The results of an earlier study carried out in Spain suggested that so-called herd immunity was not a feasible way to tackle the coronavirus pandemic, as it showed that no more than five percent of the population had developed antibodies – nowhere near the levels said to be required to develop herd immunity.
Herd immunity in the UK may have reached the required level to shield the population of the country against a second wave of COVID-19, suggests a new study by Oxford University scientists, cited by The Independent.
In the paper, “The impact of host resistance on cumulative mortality and the threshold of herd immunity for SARS-CoV-2,” yet to be peer-reviewed, the researchers hypothesise that some of the population in the UK may already have developed a high level of immunity to the novel coronavirus without previously succumbing to the respiratory disease.
The research suggests that there is evidence showing a degree of resistance to immunity is displayed after exposure to such frequent seasonal coronaviruses as the common cold, while some people might just be naturally more resistant to infection.
The study modelled how interaction between the varying levels of pre-existing immunity could impact the overall “threshold” required to prevent a resurgence of COVID-19.
The results of the study suggested the requisite threshold might be as low as 20 percent.
“It is widely believed that the herd immunity threshold (HIT) required to prevent a resurgence of SARS-CoV-2 is in excess of 50 per cent for any epidemiological setting. Here, we demonstrate that HIT may be greatly reduced if a fraction of the population is unable to transmit the virus due to innate resistance or cross-protection from exposure to seasonal coronaviruses,” write the authors of the study, Jose Lourenco, Francesco Pinotti, Craig Thompson, and Sunetra Gupta, of Oxford University.
The scientists conclude that the results of the research seem to suggest that sufficient herd immunity may already be manifest, substantially mitigating a potential resurgence of the disease.
Models run by Professor of mathematics and statistics at Strathclyde University Gabriela Gomes have shown similar calculations, determining a threshold of under 20 percent needed for herd immunity, writes the outlet.

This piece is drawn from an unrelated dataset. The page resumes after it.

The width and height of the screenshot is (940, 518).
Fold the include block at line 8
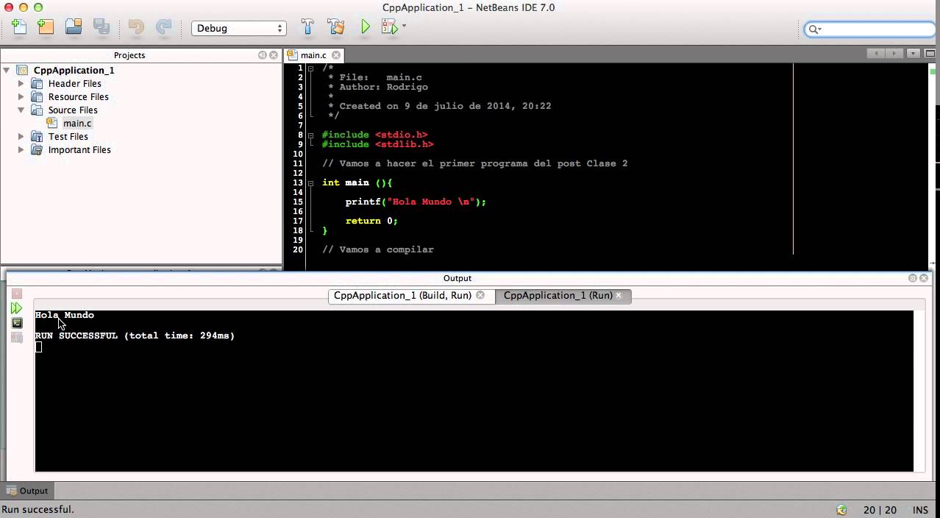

The research was based on what are known as heterogeneous models – like in the case of the above-mentioned Oxford University study – which operates under the premise that different levels of immunity are rampant within the population.
In the case when a vaccine is available to treat a specific disease, herd immunity is typically calculated using a homogenous model that assumes the population predominantly has the same level of immunity.
Results from running studies based on the two models can have vastly significant differences, suggest scientists.
“There doesn’t need to be a lot of variation in a population for epidemics to slow down quite drastically… in the heterogeneous population, individuals are not infected at random. The highly susceptible people are more likely to get infected first. As a result, the average susceptibility gets lower and lower over time,” Gomes was quoted as saying by The Atlantic.
The scientist added that after continuously running the models, the results kept showing a required threshold of less than 20 percent.
The Herd Immunity Debate
The promising results of the new study come as earlier this week a King’s College London pre-print warned the novel respiratory virus could become endemic, as immunity to COVID-19 might disappear within months.
The study was cited as having shown that in the first two weeks of displaying symptoms of COVID-19, 60 percent of people retained the “potent” level of antibodies able to withstand future infections.
However, just three months later the number dropped to under 17 per cent.
Commenting on the findings, Professor Jonathan Heeney, a virologist at the University of Cambridge, was cited as saying they had put “another nail in the coffin of the dangerous concept of herd immunity”.
The UK’s stance at the start of the coronavirus epidemic had come under fire, as while many countries were struggling to “flatten the curve” and delay infections by resorting to the standard arsenal of testing and tracing, introducing restrictive measures such as quarantines, bans on mass gatherings and social distancing guidelines, Prime Minister Boris Johnson touted a different strategy.
Sir Patrick Vallance, the UK’s chief scientific adviser, had claimed that to avoid a second peak in the winter, the country would suppress the virus “but not get rid of it completely,” while focusing on protecting vulnerable groups, such as the elderly. He pointed to the virus causing milder illness in younger age groups, with most expected to recover and subsequently be immune to the virus.
This “herd immunity”, claimed Vallance, would reduce transmission in the event of a winter resurgence.
At the time it was suggested “probably about 60 percent” of people would need to be infected to achieve herd immunity.
Professor Neil Ferguson from Imperial College London, whose advice was crucial to the decision to impose a UK lockdown, was cited as saying in June:
“So whilst I think the measures, given what we knew about this virus then, in terms of its transmission, were warranted… certainly had we introduced them earlier, we would have seen many fewer deaths.”